### The input:
◇ ◇ ◇ ◇

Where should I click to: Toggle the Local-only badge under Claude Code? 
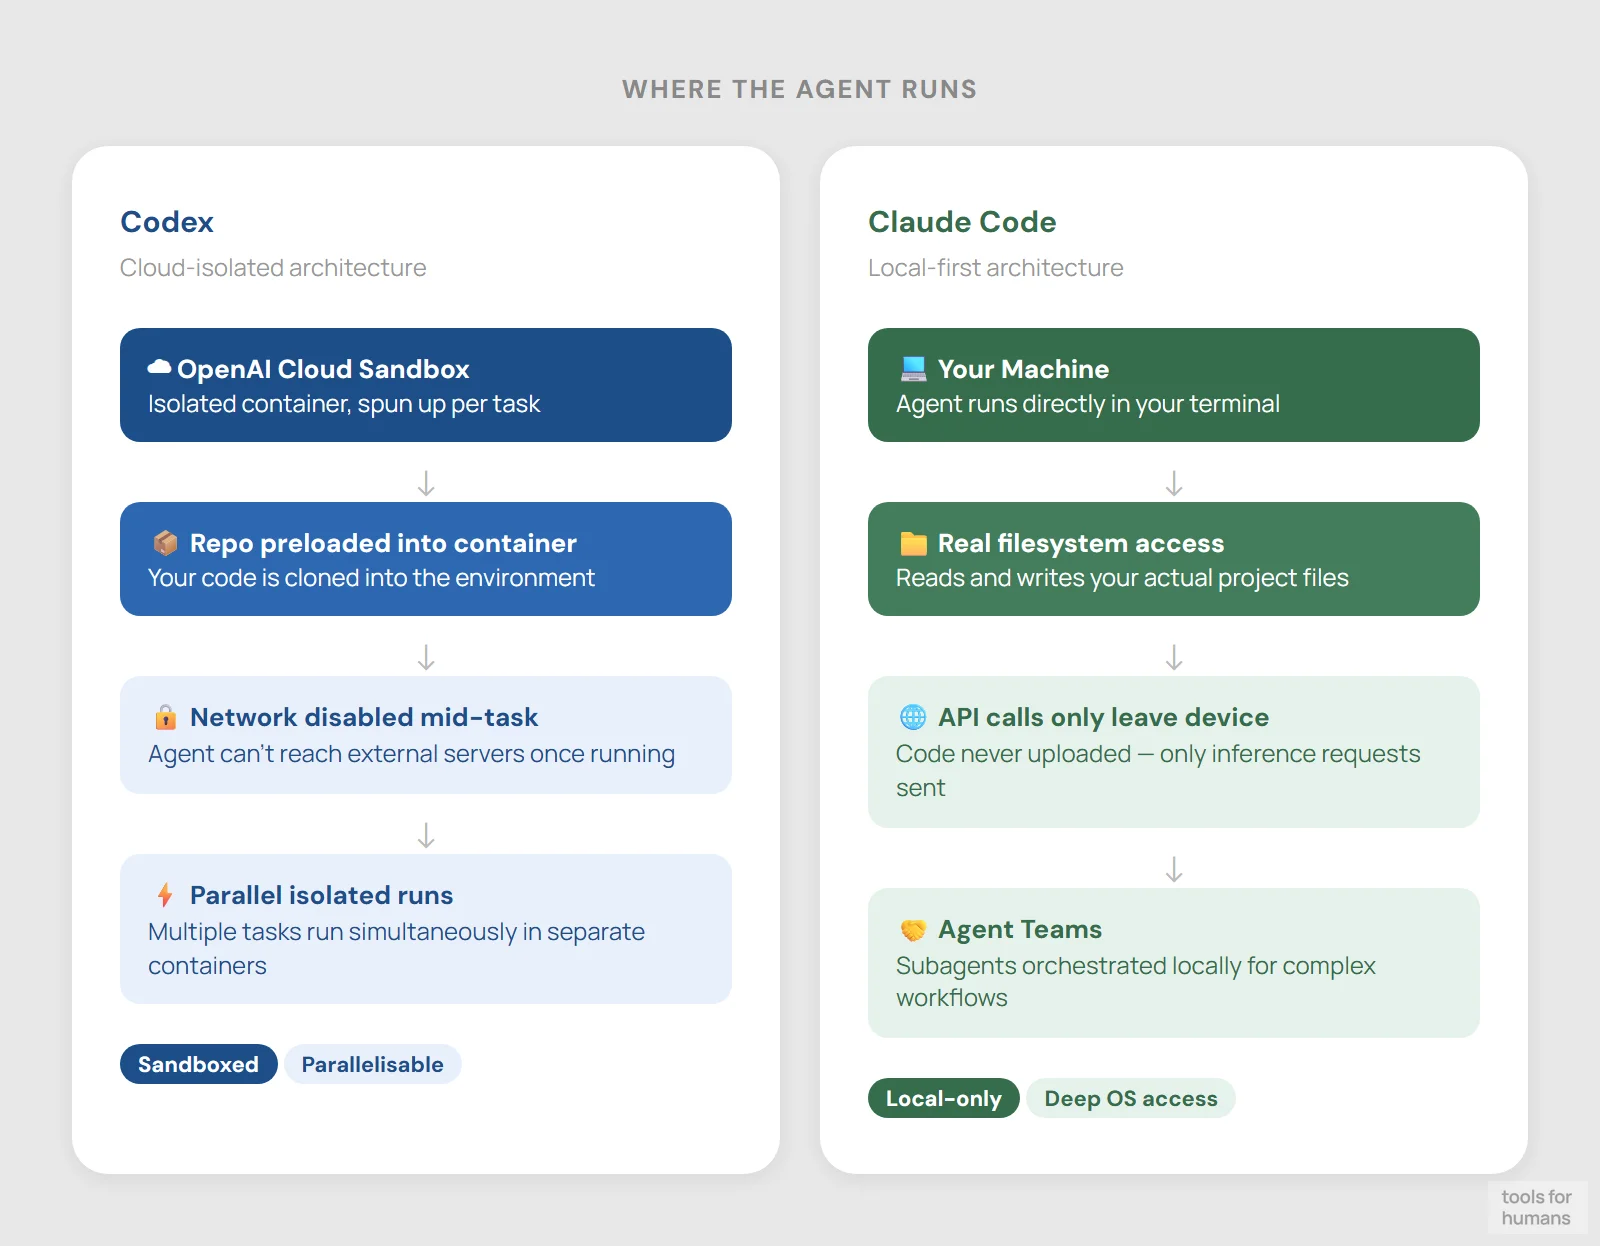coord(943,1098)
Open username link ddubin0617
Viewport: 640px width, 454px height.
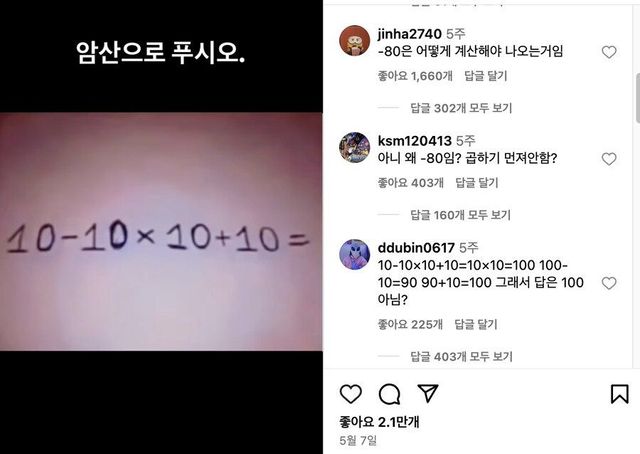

◇ ◇ ◇ ◇

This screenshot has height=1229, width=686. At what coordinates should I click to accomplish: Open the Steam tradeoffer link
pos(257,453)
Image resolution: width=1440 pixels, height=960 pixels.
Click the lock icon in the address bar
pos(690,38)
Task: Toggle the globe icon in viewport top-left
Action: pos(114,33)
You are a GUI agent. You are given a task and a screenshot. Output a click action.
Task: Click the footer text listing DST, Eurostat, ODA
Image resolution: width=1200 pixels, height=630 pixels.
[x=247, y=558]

◇ ◇ ◇ ◇

### What you are asked to do:
Copy word for word the items from the line containing "Where should I" through the line containing "Viewport: 640px width, 454px height.", including both of those lines, and omit the pictures.

### Answer to this problem:
Where should I click to: Toggle the Local-only badge under Claude Code? 
coord(943,1098)
Open username link ddubin0617
Viewport: 640px width, 454px height.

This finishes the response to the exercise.